Charter schools could employ unregistered teachers
KELSEY FLETCHER AND KATE CHAPMAN
LATEST: Unregistered teachers will be able to teach in the new charter schools framework, Associate Education Minister John Banks announced.
Teachers undergo registration after they are trained.
The move has drawn criticism from education professionals and opposition parties who have called the framework "disturbing".
The first charter schools could be open by the 2014 school year, it was announced today.
In a re-branding exercise, Education Minister Hekia Parata said the schools would be known as "partnership schools", or kura hourua.
Parata and Associate Education Minister John Banks today announced the framework for the schools, a cornerstone of the ACT Party's agreement with National.
Parata confirmed it would be possible for non-registered teachers to teach in the new "partnership schools".
It would depend on the overall proposal for a "partnership school" for what proportion of the teaching staff were non-registered. They would have to be police vetted.
"But what we are saying is, there will not be a requirement that 100 per cent of the teaching staff have registration as a full teacher," Parata said.
There was already a provision for unregistered teachers to work in schools under the "limited authority to teach" provision.
"This is much more a focus on how do we get learning outcomes and student achievement rather than as we have done focus always on what the inputs are."
Among the other details of the framework was the ability to negotiate the percentage of registered teachers they wish to employ and to decide on their own pay rates for teachers.
The schools will also be able to set their own hours and term dates.
The Minister of Education would approve the schools and the contracts would include detail, including the maximum number of students allowed which can be reviewed annually.
They would have to accept all students regardless of background and have to report against National Standards for Year 1-8 students and offer NCEA or an equivalent qualification.
The schools' contracts with the Crown would be for a fixed term and require specific targets which would be reported on.
Labour's education spokeswoman Nanaia Mahuta said it was disgrace.
"You wouldn't let an untrained doctor treat your child, or let anyone design your house. So why do John Banks and Hekia Parata think it is okay to have untrained (sic) teachers in front of children in our school's classrooms?"
New Zealand students deserved trained professionals, she said.
"There is simply no evidence that charter schools lead to improved results for kids."
Green Party education spokesperson Catherine Delahunty said the details of charter schools were disturbing.
"The fact is no corporate is going to want to be involved in a school unless it can make a buck."
NZ First education spokesperson Tracey Martin said charter schools were a further grinding down of the state education system.

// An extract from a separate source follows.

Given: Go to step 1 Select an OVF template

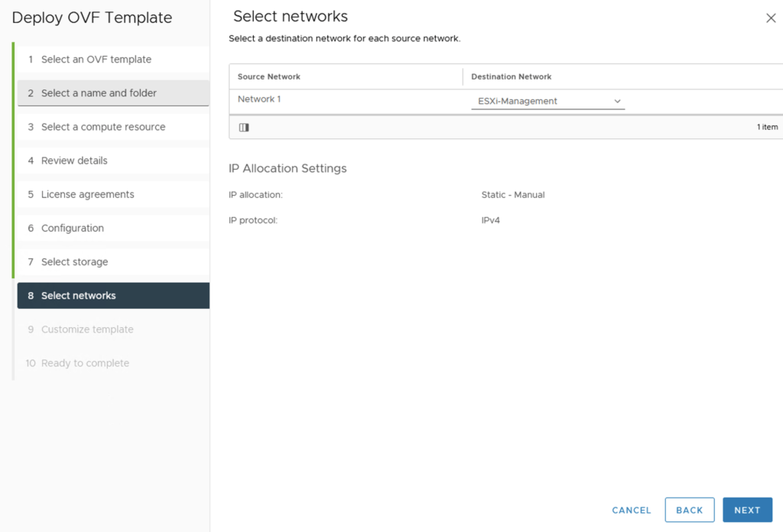Looking at the screenshot, I should (96, 60).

"They pour money into privately-owned 'teaching' entities that do not have to adhere to the New Zealand curriculum or employ registered teachers in all their classes."
PPTA general secretary Kevin Bunker said using the name "partnership schools" was an insult and the schools were still something New Zealanders did not want.
"It seems crazy that you have to be registered to do the electrical wiring at a charter school, but not to teach the children there. I hate to think how Ministry of Education and Teachers Council officials feel about having to justify this."